■ **Source excerpt**
= = = = = = =
NIXL outputs detailed performance metrics including bandwidth, latency percentiles, and per-block-size breakdown.

In [None]:
import re
import pandas as pd
import matplotlib.pyplot as plt

def parse_nixl_output(output):
    """Parse nixlbench output for bandwidth and latency data."""
    results = []
    
    # Look for result lines like:
    # Block Size: 64.00 KiB, Bandwidth: 21234.56 MiB/s, Latency: 3.12 us
    pattern = r'Block Size:\s+([\d.]+)\s+(\w+),\s+Bandwidth:\s+([\d.]+)\s+(\w+/s),\s+Latency:\s+([\d.]+)\s+(\w+)'
    
    for line in output.split('\n'):
        match = re.search(pattern, line)
        if match:
            block_size = float(match.group(1))
            block_unit = match.group(2)
            bandwidth = float(match.group(3))
            bw_unit = match.group(4)
            latency = float(match.group(5))
            lat_unit = match.group(6)
            
            # Convert to standard units
            if block_unit == 'KiB':
                block_size_bytes = block_size * 1024
            elif block_unit == 'MiB':
                block_size_bytes = block_size * 1024 * 1024
            elif block_unit == 'GiB':
                block_size_bytes = block_size * 1024 * 1024 * 1024
            
            # Convert bandwidth to Gbps
            if 'MiB/s' in bw_unit:
                bw_gbps = (bandwidth * 8) / 1000
            elif 'GiB/s' in bw_unit:
                bw_gbps = (bandwidth * 8 * 1024) / 1000
            
            results.append({
                'block_size_kb': block_size_bytes / 1024,
                'bandwidth_gbps': bw_gbps,
                'latency_us': latency
            })
    
    return pd.DataFrame(results)

# Example: Save nixlbench output to file and parse
# output = open('nixlbench_output.txt').read()
# df = parse_nixl_output(output)
# print(df)

print("Run nixlbench and save output to file for analysis")
= = = = = = =
■ **Data shown**
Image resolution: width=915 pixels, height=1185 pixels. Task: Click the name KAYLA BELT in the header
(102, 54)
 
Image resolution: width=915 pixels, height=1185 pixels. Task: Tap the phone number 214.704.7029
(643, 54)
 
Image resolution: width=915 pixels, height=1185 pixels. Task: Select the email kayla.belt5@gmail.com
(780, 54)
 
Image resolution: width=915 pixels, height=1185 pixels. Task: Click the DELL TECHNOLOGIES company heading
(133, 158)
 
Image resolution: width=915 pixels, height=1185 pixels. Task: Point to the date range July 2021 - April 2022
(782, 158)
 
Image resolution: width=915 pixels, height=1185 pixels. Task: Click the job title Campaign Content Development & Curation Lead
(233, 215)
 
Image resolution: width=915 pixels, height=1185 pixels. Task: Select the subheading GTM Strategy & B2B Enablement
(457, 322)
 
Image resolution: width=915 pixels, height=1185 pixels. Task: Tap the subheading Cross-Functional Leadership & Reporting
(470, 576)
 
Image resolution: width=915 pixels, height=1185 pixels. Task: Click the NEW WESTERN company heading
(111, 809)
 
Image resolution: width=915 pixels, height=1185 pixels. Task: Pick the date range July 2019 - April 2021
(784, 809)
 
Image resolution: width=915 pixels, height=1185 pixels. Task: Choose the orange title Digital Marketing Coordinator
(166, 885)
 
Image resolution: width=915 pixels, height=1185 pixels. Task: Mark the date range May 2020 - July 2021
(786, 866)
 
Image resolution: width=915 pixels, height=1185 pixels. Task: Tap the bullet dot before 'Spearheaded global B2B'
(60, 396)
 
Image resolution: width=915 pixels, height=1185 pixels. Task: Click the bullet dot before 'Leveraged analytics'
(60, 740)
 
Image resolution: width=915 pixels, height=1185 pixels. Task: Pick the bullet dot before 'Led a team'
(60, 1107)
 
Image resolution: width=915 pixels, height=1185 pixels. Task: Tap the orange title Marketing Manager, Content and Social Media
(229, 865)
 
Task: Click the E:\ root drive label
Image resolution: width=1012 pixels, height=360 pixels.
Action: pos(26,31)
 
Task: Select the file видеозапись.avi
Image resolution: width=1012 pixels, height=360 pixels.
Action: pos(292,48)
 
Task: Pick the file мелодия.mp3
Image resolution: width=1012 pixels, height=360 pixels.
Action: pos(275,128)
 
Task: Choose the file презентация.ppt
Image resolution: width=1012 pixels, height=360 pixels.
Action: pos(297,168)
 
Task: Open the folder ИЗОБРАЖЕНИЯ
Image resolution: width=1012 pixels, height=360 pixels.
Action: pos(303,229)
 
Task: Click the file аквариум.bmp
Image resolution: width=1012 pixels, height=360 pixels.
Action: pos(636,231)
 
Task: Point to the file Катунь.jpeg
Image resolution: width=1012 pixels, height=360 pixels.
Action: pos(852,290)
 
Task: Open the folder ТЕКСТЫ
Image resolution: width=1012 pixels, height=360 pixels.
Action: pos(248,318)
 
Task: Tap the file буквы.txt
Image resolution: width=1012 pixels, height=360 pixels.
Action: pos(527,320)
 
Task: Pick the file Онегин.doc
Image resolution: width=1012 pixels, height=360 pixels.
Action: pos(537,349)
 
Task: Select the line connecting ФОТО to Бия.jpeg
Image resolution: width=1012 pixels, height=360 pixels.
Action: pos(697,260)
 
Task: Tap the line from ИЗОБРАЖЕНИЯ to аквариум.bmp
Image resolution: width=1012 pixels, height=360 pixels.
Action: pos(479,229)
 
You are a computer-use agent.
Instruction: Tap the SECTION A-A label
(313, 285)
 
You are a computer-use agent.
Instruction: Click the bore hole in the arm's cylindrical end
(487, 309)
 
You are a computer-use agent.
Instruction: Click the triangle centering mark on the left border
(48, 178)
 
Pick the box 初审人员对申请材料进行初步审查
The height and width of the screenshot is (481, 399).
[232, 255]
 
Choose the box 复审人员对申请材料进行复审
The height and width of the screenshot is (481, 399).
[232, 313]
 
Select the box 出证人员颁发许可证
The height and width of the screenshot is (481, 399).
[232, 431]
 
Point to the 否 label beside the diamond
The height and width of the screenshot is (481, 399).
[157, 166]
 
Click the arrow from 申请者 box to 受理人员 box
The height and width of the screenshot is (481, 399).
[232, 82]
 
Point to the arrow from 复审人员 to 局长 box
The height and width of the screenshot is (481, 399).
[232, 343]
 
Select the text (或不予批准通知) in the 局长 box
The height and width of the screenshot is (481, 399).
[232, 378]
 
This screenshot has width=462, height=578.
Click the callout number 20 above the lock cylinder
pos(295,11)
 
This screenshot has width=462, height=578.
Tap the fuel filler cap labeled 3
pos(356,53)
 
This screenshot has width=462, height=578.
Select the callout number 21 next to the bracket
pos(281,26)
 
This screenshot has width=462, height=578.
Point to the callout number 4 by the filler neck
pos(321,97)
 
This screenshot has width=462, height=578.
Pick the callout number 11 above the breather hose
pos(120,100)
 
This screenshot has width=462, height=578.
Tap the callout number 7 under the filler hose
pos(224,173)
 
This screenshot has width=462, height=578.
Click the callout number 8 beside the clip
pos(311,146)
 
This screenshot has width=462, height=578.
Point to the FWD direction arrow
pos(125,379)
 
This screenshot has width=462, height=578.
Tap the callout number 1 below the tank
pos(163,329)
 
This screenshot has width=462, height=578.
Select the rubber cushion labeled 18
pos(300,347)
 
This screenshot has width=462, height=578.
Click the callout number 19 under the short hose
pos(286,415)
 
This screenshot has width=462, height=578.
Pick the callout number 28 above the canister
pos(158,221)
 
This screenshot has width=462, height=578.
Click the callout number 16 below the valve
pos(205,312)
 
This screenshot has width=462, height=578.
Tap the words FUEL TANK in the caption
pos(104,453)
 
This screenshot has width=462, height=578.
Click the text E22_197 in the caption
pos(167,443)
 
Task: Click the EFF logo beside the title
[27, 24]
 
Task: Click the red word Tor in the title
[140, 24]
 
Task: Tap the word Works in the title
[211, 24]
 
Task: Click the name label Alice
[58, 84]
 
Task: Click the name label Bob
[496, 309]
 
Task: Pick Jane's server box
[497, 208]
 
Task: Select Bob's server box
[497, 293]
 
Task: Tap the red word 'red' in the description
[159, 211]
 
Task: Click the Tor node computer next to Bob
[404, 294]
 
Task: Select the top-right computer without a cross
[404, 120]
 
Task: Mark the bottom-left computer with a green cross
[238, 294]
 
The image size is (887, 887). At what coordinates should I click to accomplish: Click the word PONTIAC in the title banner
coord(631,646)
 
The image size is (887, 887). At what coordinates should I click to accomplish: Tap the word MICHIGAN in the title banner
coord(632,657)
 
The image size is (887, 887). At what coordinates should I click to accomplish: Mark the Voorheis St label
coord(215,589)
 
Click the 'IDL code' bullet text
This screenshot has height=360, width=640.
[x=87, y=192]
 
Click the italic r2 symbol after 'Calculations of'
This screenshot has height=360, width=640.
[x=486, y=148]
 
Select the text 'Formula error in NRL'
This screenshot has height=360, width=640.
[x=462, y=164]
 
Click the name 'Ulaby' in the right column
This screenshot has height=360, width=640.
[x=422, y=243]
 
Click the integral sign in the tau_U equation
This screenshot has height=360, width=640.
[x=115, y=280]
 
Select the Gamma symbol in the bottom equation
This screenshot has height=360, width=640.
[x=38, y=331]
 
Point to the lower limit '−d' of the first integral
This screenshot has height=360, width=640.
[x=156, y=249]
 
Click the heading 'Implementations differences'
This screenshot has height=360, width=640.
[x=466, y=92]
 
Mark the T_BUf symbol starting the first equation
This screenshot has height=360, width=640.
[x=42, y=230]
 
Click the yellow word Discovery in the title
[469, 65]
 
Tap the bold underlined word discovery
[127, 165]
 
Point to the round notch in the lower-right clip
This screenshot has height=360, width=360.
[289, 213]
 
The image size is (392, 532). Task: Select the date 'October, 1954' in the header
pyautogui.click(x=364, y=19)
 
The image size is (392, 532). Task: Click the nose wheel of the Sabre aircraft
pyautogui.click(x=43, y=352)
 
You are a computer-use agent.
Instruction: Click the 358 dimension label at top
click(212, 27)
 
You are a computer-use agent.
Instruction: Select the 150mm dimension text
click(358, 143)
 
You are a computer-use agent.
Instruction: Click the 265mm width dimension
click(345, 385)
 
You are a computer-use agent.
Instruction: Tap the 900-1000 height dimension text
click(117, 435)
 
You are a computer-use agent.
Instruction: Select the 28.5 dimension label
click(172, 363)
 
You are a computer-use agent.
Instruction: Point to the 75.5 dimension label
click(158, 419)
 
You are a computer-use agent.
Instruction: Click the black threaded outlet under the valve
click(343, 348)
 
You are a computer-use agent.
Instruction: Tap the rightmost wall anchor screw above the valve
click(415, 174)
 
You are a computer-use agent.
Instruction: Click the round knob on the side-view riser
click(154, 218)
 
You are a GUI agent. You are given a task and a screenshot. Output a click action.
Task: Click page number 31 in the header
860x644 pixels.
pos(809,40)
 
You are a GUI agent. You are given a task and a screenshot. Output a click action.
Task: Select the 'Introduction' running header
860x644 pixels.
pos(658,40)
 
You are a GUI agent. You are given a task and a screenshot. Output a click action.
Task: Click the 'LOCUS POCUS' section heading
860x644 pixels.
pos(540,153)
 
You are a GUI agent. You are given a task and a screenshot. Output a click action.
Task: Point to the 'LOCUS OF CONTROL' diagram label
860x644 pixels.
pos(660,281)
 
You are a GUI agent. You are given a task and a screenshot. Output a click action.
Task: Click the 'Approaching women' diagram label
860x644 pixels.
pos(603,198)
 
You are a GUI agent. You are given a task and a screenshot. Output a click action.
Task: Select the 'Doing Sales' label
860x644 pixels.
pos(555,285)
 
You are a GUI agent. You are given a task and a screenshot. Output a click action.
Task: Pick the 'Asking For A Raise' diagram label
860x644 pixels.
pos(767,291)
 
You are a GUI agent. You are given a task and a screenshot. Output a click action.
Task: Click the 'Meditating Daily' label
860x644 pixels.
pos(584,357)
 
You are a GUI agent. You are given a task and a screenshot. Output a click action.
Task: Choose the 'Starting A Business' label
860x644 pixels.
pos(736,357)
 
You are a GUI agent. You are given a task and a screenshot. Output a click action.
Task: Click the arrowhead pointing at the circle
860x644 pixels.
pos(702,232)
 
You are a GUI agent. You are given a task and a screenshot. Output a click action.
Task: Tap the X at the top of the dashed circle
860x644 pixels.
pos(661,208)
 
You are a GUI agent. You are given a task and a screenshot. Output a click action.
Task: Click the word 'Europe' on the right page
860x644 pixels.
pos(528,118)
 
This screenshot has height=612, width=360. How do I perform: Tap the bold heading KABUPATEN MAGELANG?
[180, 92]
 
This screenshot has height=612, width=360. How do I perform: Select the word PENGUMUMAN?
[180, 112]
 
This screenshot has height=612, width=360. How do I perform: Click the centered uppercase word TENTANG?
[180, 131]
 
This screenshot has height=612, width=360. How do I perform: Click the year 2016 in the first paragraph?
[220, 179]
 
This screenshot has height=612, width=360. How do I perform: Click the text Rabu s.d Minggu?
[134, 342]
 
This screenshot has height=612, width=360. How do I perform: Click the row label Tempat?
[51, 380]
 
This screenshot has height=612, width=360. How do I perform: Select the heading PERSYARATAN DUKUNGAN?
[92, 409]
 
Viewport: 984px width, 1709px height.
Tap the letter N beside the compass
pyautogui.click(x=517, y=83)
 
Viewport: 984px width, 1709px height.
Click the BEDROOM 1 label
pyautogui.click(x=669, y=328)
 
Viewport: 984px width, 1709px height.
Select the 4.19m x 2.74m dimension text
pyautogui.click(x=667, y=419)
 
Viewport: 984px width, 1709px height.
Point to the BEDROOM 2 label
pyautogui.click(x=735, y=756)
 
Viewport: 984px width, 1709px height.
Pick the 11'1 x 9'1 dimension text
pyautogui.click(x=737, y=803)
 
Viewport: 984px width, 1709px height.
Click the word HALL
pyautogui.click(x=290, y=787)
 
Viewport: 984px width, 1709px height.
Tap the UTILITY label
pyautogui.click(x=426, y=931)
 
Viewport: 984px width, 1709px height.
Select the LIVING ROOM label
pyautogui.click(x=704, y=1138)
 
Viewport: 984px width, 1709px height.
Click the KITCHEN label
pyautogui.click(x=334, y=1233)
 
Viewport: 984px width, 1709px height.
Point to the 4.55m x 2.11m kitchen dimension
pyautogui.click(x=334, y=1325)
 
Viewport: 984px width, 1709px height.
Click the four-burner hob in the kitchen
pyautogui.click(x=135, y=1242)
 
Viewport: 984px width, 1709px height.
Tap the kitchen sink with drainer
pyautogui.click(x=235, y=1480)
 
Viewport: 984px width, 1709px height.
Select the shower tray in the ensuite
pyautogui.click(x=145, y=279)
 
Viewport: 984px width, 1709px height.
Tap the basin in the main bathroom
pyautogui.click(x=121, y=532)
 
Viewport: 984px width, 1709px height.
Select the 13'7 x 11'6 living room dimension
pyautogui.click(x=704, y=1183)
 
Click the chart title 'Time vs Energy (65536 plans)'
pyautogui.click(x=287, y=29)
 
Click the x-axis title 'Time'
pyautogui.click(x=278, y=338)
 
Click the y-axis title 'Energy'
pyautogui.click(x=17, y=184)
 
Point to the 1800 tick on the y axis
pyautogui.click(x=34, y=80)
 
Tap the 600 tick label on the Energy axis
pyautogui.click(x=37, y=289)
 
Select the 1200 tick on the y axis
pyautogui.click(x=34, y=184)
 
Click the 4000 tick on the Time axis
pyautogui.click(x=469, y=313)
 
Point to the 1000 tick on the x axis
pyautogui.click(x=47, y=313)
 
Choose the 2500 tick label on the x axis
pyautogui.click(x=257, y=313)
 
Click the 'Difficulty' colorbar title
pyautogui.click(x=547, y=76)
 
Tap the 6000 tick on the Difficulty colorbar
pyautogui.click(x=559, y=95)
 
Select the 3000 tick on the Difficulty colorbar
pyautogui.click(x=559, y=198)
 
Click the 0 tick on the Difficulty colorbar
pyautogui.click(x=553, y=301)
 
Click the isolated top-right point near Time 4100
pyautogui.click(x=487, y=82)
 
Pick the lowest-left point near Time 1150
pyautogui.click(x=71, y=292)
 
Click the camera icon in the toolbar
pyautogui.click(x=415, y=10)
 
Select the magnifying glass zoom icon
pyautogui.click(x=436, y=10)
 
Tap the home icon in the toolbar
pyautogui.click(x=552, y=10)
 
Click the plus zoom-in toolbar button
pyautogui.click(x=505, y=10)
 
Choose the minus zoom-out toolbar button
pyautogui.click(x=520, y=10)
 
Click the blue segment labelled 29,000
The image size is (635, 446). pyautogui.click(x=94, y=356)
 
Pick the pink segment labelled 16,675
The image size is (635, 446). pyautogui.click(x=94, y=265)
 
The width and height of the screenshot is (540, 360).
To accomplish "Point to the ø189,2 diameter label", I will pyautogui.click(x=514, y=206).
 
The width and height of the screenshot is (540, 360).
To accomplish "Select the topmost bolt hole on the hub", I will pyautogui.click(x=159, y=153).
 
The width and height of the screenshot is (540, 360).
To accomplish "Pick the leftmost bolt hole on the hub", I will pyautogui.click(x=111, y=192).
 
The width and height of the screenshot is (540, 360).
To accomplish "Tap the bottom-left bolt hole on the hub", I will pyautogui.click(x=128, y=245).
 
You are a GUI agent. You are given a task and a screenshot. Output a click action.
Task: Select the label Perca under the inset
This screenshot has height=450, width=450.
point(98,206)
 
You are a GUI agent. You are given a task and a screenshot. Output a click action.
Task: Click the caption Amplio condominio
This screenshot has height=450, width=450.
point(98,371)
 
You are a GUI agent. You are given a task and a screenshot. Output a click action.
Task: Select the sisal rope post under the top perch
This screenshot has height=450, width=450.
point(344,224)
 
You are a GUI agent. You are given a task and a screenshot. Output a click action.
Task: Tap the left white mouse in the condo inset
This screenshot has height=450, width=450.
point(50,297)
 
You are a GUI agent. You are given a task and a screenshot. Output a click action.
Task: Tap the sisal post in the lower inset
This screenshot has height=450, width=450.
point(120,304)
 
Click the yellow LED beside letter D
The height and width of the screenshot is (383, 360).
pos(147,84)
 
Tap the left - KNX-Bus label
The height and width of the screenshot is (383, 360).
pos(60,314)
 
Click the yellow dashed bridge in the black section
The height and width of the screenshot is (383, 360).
= = = = = = =
■ **Exercise set**
- 1) Answer these questions about the nixlbench parsing excerpt, one per line:
(a) Besides bandwidth, what performance metrics does the excerpt say NIXL outputs?
(b) Which three block-size units does the parsing function convert to bytes?
(c) What message does the final print statement display?
- 2) Extend the nixlbench parsing excerpt with the next part of the notebook, starting after its final print statement.

■ **Answers to the tasks**
- 1)
(a) Latency percentiles and a per-block-size breakdown.
(b) KiB, MiB, and GiB.
(c) "Run nixlbench and save output to file for analysis"

- 2)
print("Example: nixlbench ... > nixlbench_output.txt")

## Part 4: VRAM-to-VRAM Benchmarks

Test GPU memory transfer using both RoCE links.

In [None]:
# VRAM-to-VRAM benchmark with GPUDirect RDMA
nixl_vram_cmd = f"""
{NIXLBENCH} \\
  --etcd_endpoints http://{ETCD_IP}:2379 \\
  --backend UCX \\
  --initiator_seg_type VRAM \\
  --target_seg_type VRAM \\
  --total_buffer_size 2GiB \\
  --start_block_size 64KiB \\
  --max_block_size 32MiB \\
  --num_iter 1000 \\
  --warmup_iter 100
"""

print("=== NIXL VRAM-to-VRAM Benchmark (GPUDirect RDMA) ===")
print("Run this command as initiator:")
print(nixl_vram_cmd)
print("\nThis tests GPU-to-GPU transfers over dual RoCE links")
print("Expected bandwidth: ~180-190 Gbps with GPUDirect RDMA")

### Multi-Threading Performance

NIXL supports multiple progress threads to saturate both links.

In [None]:
# Multi-threaded benchmark
nixl_mt_cmd = f"""
{NIXLBENCH} \\
  --etcd_endpoints http://{ETCD_IP}:2379 \\
  --backend UCX \\
  --initiator_seg_type DRAM \\
  --target_seg_type DRAM \\
  --total_buffer_size 4GiB \\
  --start_block_size 64KiB \\
  --max_block_size 64MiB \\
  --num_threads 4 \\
  --enable_pt \\
  --progress_threads 2 \\
  --num_iter 1000
"""

print("=== NIXL Multi-Threaded Benchmark ===")
print(nixl_mt_cmd)
print("\nMulti-threading saturates both RoCE links more efficiently")
print("Expected: Higher aggregate bandwidth vs single-threaded")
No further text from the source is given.